- Task requirements:
Put the lines of the records below into a Markdown table with the columns Row and Line, covering only the lines between the one holding "You are a computer-use agent. This" and the one holding "This screenshot has height=525, width=1024.", inclusive. Leave out any blank lines.

Dataset rows
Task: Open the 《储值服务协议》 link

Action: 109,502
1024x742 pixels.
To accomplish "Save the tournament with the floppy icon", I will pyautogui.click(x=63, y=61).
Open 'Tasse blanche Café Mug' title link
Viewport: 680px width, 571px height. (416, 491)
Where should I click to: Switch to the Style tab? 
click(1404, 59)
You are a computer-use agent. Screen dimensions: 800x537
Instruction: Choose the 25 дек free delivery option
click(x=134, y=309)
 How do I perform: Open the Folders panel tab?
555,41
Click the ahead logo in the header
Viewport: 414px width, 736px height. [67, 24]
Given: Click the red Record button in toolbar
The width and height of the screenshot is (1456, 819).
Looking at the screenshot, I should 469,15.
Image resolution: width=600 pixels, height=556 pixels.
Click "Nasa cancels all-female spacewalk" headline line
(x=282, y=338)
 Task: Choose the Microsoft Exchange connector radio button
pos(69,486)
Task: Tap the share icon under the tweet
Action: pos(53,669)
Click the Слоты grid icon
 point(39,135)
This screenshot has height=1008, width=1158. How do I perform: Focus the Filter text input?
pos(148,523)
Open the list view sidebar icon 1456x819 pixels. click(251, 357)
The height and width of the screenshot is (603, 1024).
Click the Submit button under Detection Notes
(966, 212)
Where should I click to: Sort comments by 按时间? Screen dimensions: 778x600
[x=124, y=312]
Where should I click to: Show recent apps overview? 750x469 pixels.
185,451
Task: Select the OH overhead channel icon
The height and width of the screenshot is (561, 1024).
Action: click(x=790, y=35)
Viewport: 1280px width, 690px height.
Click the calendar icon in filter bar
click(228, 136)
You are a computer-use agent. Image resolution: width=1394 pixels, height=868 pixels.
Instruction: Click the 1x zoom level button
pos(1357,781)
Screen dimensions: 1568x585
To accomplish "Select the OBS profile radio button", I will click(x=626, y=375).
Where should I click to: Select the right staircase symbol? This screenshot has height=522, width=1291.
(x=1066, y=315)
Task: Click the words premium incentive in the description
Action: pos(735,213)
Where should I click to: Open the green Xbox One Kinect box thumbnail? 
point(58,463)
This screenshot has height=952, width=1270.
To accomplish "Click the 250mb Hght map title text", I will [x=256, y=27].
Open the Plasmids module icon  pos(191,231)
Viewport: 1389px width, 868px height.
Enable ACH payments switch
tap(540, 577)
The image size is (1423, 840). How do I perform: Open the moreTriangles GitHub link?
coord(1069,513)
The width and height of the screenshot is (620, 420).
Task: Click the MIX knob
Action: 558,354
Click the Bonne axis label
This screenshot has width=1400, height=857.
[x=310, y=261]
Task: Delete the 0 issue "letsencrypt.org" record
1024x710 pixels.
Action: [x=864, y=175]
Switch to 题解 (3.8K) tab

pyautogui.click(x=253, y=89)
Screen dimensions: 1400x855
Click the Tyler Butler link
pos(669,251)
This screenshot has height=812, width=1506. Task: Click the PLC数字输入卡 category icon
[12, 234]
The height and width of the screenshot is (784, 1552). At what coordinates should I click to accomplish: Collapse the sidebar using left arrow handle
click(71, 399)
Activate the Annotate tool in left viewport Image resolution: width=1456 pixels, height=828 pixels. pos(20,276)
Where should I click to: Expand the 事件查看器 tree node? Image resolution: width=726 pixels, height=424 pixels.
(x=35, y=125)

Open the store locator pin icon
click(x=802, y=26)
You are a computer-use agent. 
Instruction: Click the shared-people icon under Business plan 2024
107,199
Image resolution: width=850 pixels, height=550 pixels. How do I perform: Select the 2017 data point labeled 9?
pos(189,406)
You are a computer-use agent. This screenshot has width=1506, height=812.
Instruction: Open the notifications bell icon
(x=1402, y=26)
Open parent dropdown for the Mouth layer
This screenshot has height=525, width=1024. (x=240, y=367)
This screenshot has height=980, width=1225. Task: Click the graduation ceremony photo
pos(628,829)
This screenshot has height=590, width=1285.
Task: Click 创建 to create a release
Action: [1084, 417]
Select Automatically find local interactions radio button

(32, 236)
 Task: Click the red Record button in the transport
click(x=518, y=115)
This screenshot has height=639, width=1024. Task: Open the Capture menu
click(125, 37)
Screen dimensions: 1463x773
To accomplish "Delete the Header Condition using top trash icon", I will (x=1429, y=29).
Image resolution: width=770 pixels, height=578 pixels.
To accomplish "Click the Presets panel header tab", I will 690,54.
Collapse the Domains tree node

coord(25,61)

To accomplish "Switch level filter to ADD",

- Output of the exercise:
| Row | Line |
|---|---|
| 1 | You are a computer-use agent. This screenshot has width=1506, height=812. |
| 2 | Instruction: Open the notifications bell icon |
| 3 | (x=1402, y=26) |
| 4 | Open parent dropdown for the Mouth layer |
| 5 | This screenshot has height=525, width=1024. (x=240, y=367) |